The letter from a boy named Maxim in the hardscrabble industrial Urals city of Chelyabinsk came two weeks after Putin signed into law a bill banning all US adoptions.
The measure was given fast-track approval and almost no parliamentary debate in reprisal for new US legislation that targets alleged Russian rights abusers.
But the law also created controversy at home and is expected to see up to 20,000 people come out on the streets of central Moscow in protest this Sunday.
The teen's letter was published by Chelyabinsk media, which said that the boy had communicated with the Wallen family of the Atlantic Coast state of Virgina for seven years and that his case was already under court review when Putin signed the ban into law on December 28.
"I would be very grateful if you come out in favour of children," the website of local Chelyabinsk television quoted Maxim's letter as saying on Thursday.
"Put everything under strict control, but do not deprive children of their right to obtain a family," the boy reportedly wrote.
The media did not identify the disease from which the Maxim was suffering, saying only that it requires treatment not available in the country.
The Kremlin's local children's rights representative said the teen was close to his prospective family but the chances of Putin changing his mind on the law seemed remote.
"Maxim has strong relations with his American family and I do not think those bonds should be broken," the Chelyabinsk.ru website quoted envoy Margarita Pavlova as saying.
"It is hard to say how the situation will develop from here. Perhaps they will adopt some amendments to the law," she added in reference to Maxim's chances of leaving Russia.

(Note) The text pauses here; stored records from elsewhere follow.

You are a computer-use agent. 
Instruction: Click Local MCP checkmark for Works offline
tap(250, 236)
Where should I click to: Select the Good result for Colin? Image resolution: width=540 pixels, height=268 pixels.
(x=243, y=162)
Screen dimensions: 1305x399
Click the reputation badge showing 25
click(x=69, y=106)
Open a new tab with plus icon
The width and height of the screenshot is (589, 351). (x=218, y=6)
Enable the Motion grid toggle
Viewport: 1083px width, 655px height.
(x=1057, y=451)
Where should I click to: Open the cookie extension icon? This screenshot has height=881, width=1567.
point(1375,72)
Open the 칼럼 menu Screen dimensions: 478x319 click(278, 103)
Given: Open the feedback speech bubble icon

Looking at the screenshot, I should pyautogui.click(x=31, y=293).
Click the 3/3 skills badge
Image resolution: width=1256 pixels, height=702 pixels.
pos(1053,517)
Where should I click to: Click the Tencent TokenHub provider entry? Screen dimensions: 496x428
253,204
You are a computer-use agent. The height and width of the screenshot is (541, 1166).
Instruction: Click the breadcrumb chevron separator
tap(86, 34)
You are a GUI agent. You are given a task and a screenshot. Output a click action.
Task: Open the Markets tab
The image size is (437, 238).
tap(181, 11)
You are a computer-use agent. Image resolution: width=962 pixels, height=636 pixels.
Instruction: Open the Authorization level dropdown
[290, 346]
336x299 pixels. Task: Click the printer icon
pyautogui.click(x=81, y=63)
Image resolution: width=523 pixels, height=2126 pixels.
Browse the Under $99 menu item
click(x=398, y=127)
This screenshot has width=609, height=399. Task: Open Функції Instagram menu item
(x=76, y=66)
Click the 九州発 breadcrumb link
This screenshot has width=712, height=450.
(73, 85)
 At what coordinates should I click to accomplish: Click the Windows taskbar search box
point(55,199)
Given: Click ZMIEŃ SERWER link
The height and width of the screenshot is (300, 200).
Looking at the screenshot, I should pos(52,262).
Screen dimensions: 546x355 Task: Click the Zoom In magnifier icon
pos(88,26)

"But the probability is very low."
She described the Wallens as caring and attentive -- two qualities missing from Maxim's children's home.
"There is a chance to treat Maxim in America and the Wallens are willing to pay," she said. "He could get a good education in that family."
Russian authorities have been lashed by critical media and the US government for the law, which critics say turned children into pawns of high-stakes diplomatic games.
But Putin has defended the measure and the national media released on Thursday interviews with the children's home director denied that the boy was either sick or wrote the letter.
"He has no genetic disease either," Children's Home No. 13 head Denis Matsko told Business FM radio. "He has certain health problems -- just like we all do."
A parliamentary cosponsor of the Russian adoptions legislation said she believed the letter was genuine but said adults likely made Maxim write it to make Russia look bad.
"This is all being done in order to make Russia look bad again," ruling United Russia party member Yekaterina Lakhova told the state RIA Novosti news agency. "To provoke a child like that -- I just cannot imagine how someone could do that."
Foreign adoptions are a sensitive issue in Russia because the practice of adopting has never truly taken hold among Russians themselves.
The Soviet Union raised all disadvantaged children together in vast collective homes, many of which continue to operate today across the country.
Most foreign adoptions are made by Americans -- nearly 1,000 were recorded last year -- while Russia is the third-most popular country for US nationals seeking to adopt.
Putin's law terminated the processing of nearly 50 cases that had been under review by the Russian courts.